» **TASK ITEM**: Say how many lines of the entries below include "icon", giving nothing but that number.

» **SUPPLIED DATA**:
# # #

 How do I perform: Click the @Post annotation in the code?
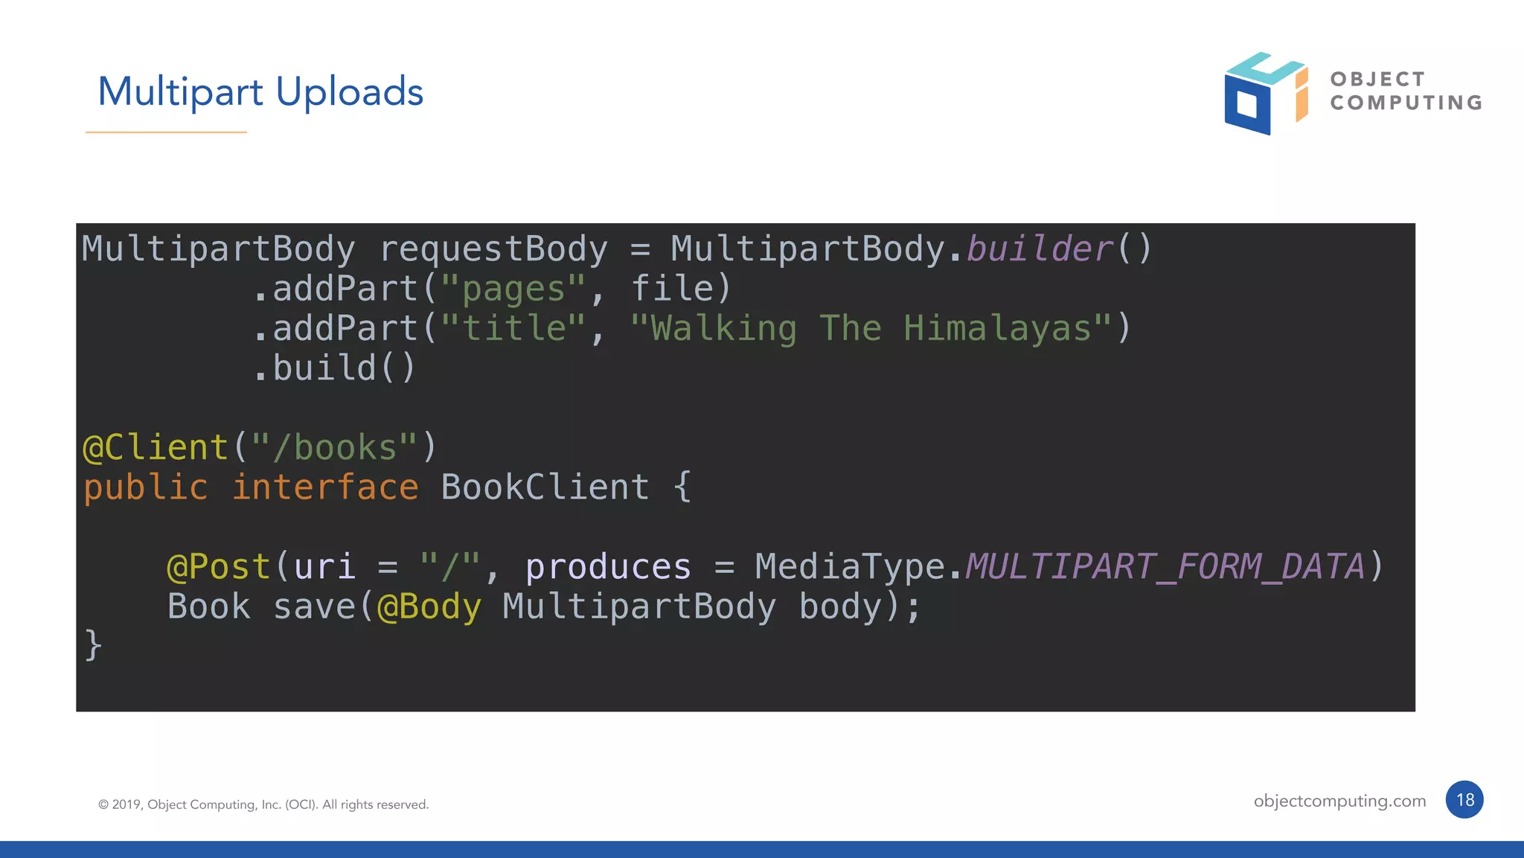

# # #

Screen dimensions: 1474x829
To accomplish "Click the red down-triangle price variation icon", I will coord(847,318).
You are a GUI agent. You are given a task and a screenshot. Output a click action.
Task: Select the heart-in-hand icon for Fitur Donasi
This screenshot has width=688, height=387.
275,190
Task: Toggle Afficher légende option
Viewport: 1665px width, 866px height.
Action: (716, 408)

# # #

» **OUTPUT FOR THIS TASK**: 2